**INPUT DATA**
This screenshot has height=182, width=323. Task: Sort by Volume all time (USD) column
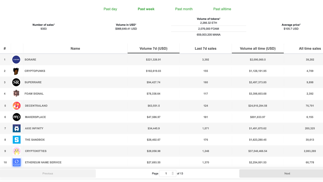coord(258,49)
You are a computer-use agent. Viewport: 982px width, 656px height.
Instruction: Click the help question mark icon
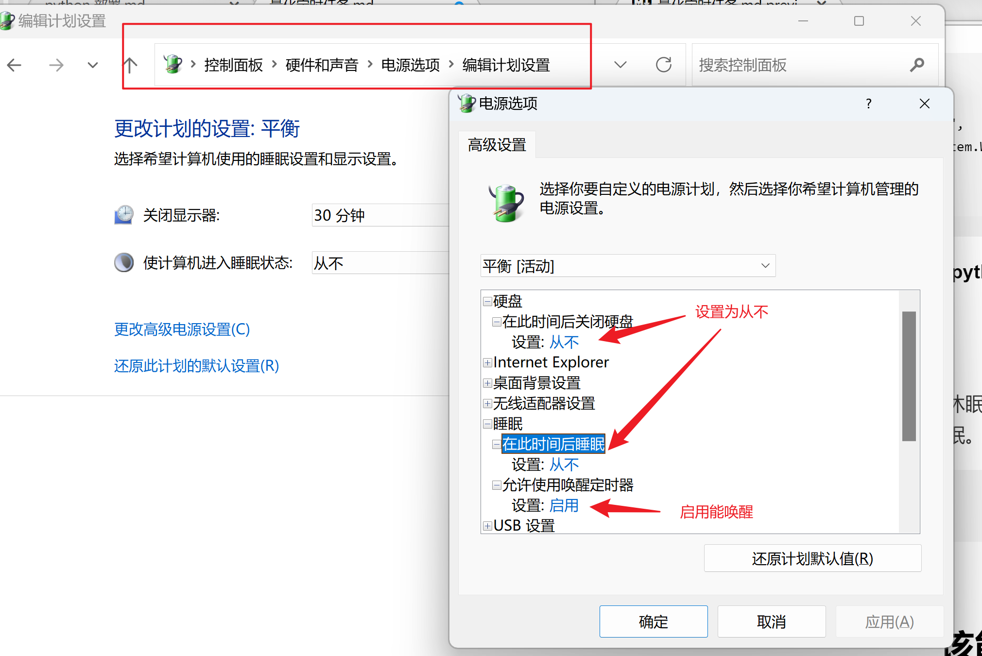click(x=868, y=104)
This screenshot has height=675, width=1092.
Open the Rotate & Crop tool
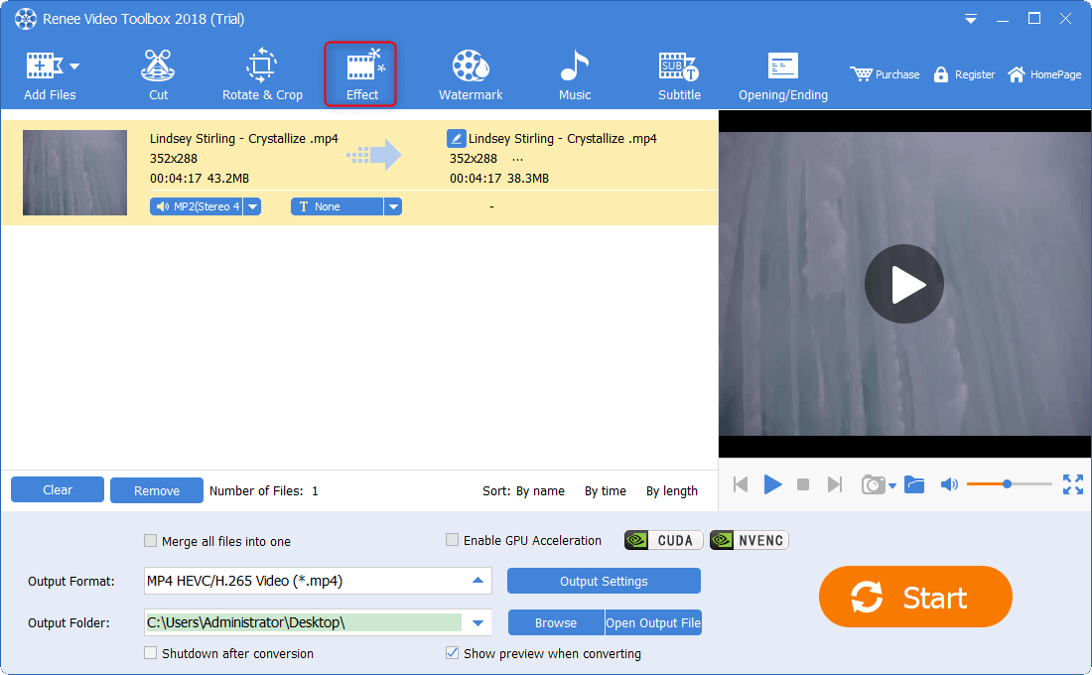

**WHAT THE EXERCISE ASKS**
Can you rewrite every line of the material above, requests included, with each coordinate in the answers multiplied by 2.55 and rounded to a whole number, halves rounded up? Leave the pictures out.

**SOLUTION TO THE EXERCISE**
This screenshot has height=182, width=323. Task: Sort by Volume all time (USD) column
coord(658,125)
You are a computer-use agent. Viewport: 982px width, 656px height.
Instruction: Click the help question mark icon
click(x=2213, y=265)
This screenshot has height=675, width=1092.
Open the Rotate & Crop tool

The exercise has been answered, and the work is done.